* **Assignment**: The expected output is an exact copy of each line from the line with "Open Chandramukhi Stark's profile picture" through the end of the data below, with no pictures in it.

Stored data entries
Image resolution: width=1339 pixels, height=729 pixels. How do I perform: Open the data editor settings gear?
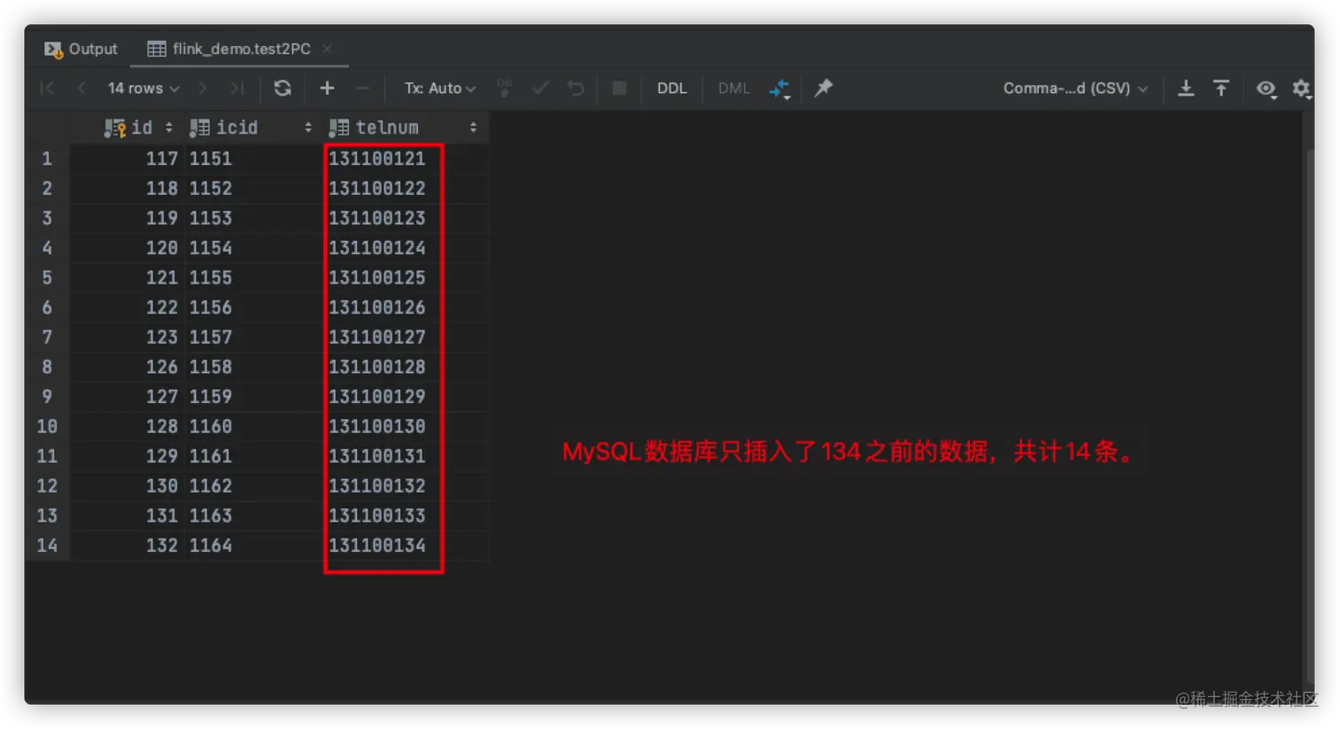coord(1301,88)
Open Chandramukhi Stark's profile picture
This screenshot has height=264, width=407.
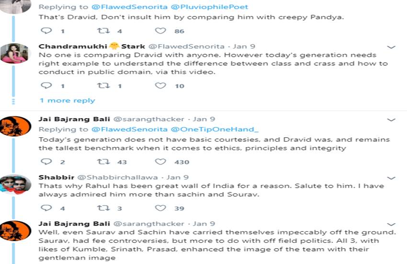(16, 53)
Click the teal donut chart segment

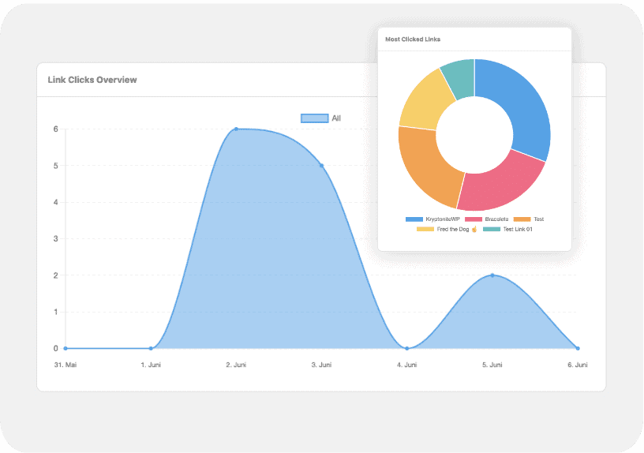[x=459, y=76]
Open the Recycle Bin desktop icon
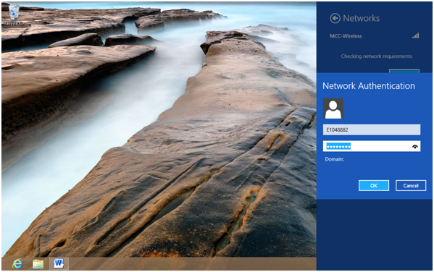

* **Answer box**:
Open Chandramukhi Stark's profile picture
This screenshot has height=264, width=407.
(16, 53)
Click the teal donut chart segment

[x=459, y=76]
Open the Recycle Bin desktop icon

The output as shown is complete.